Commentaire RELATIO par Daniel RIOT : Décidément, Sarkozy éprouve des difficultés avec les magistrats. Il est vrai que sa conception de la réforme de la Justice ne répond ni aux exigences républicaines ni aux impératifs qui devraient être prioritaires.
Sur les affaires, deux infos et deux dossiers pour Rachida Dati, la ministre la plus sollicitée par Sarkozy…
>>>L’une est plutôt rassurante : la fin de la prise en compte (par le fisc, notamment) des dénonciations anonymes.
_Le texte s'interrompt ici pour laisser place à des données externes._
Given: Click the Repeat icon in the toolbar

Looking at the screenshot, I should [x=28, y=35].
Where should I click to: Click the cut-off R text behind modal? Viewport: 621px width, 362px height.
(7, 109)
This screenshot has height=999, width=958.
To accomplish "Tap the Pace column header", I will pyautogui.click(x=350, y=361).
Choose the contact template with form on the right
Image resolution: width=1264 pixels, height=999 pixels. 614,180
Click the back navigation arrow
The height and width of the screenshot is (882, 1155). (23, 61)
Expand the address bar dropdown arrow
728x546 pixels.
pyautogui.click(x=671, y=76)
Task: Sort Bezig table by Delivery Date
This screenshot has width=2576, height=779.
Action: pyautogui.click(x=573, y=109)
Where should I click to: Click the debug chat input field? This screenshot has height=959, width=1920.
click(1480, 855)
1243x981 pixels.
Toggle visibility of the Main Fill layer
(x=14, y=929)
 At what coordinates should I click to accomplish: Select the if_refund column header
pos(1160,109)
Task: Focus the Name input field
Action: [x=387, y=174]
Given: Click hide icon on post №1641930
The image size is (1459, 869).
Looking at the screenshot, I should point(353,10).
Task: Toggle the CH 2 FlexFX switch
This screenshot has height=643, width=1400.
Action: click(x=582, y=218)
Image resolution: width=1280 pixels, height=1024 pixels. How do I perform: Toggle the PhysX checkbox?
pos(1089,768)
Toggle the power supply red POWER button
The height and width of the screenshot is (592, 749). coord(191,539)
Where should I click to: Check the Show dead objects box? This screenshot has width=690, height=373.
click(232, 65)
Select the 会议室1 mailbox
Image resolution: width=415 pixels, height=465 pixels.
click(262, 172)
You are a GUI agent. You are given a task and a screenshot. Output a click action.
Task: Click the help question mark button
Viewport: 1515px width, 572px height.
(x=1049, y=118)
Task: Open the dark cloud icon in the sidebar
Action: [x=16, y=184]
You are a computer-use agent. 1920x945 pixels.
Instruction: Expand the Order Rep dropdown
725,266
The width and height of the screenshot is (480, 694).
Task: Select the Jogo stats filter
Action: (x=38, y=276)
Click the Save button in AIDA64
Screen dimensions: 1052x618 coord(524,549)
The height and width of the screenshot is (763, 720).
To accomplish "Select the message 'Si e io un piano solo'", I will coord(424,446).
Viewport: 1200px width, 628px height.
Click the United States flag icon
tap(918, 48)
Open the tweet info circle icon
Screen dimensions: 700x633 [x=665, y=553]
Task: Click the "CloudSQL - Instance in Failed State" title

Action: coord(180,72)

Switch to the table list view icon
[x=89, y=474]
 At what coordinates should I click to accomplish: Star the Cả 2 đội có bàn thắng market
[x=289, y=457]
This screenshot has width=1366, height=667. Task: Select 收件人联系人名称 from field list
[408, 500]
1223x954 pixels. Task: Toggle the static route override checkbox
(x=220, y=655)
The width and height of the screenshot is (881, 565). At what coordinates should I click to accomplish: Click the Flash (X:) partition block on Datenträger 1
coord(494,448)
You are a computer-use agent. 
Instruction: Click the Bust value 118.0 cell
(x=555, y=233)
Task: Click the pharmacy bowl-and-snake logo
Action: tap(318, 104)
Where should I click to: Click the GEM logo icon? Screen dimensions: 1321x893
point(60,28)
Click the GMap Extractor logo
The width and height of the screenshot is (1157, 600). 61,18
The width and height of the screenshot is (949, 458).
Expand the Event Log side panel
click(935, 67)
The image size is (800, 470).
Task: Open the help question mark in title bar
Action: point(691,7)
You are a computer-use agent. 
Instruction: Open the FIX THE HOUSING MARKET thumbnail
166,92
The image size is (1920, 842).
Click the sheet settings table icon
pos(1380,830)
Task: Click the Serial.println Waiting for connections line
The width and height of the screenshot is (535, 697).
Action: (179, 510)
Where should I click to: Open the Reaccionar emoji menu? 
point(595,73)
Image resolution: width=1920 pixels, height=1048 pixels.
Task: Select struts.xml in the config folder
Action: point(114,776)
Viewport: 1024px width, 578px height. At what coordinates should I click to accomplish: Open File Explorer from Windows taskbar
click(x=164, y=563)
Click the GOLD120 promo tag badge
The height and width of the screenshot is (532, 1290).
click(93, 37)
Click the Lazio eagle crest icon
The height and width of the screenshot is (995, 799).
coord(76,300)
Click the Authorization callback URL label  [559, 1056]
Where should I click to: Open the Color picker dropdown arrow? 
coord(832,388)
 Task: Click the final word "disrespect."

Cette pratique, qui a fait tant de ravages sous l’Occupation, c'est-à-dire au temps de la Collaboration, reste ancrée dans les mœurs française d’une façon détestable, même si elle peut jouer un rôle positif dans des affaires mafieuses ou dans la lutte contre la criminalité économique, un secteur où Sarkozy a fait peur de promesses, en dépit de l’ampleur du fléau…
>>> L’autre inquiète légitimement les magistrats. Redonner «le goût du risque» ou protéger les malversations? Là est la question…. Nicolas Sarkozy a affirmé devant le Medef vouloir «mettre un terme» à la pénalisation du droit des affaires. Qu’est-ce à dire ?
«La pénalisation de notre droit des affaires est une grave erreur», a déclaré le chef de l'Etat, lors de l'université d'été du mouvement patronal à Jouy-en-Josas (Yvelines). Comment «rendre aux Français le goût d'entreprendre» si «au risque financier s'ajoute systématiquement le risque pénal? Si la moindre erreur de gestion peut vous conduire en prison?», s'est demandé le chef de l'Etat.
Déplorant que «tant et tant de contentieux qui pourraient être réglés au civil viennent embarrasser nos juridictions correctionnelles et notre droit pénal», le président a annoncé que la ministre de la Justice Rachida Dati ferait «très rapidement des propositions».
Les principaux syndicats de magistrats n'ont pas caché leur inquiétude. Le Syndicat de la magistrature (gauche) a estimé que le président avait «choisi le camp des patrons indélicats». La pénalisation du droit des affaires ne vise «rien d'autre que des fraudes à la loi, lorsqu'un chef d'entreprise agit contre les intérêts de sa société», a insisté la présidente du syndicat, Emmanuelle Perreux, «atterrée» par les propos présidentiels.
Selon elle, le chef de l'Etat «durcit sans cesse son propos et la législation contre les plus faibles, mais a la plus grande mansuétude envers les patrons qui auraient détourné l'intérêt social de leur entreprise au profit de leur intérêt personnel».
Moins sévère, l'Union syndicale des magistrats (USM, majoritaire) a plaidé pour le maintien d'une «régulation pénale» du monde des affaires «afin que ceux qui franchissent la ligne rouge soient sanctionnés». Son président, Bruno Thouzellier, a espéré que cela ne signifie pas «que la justice n'a plus à se mêler du monde des entreprises».
Un constat : si bien des abus de procédures peuvent entraîner bien des injustices et freiner bien des élans « créateurs », bien des « fraudeurs » prospèrent en raison de la faiblesse des moyens d’investigation des juges (rares) spécialisés dans les affaires financières. Or, la délinquance économique coûte plus cher à la collectivité que toutes les autres délinquances (si dénoncées) et la lutte contre l’économie criminelle devrait constituer une priorité nationale et européenne. Ce n’est pas seulement affaire de morale, mais d’efficacité économique et de justice sociale… La première victime des fraudeurs, c’est le consommateur-citoyen.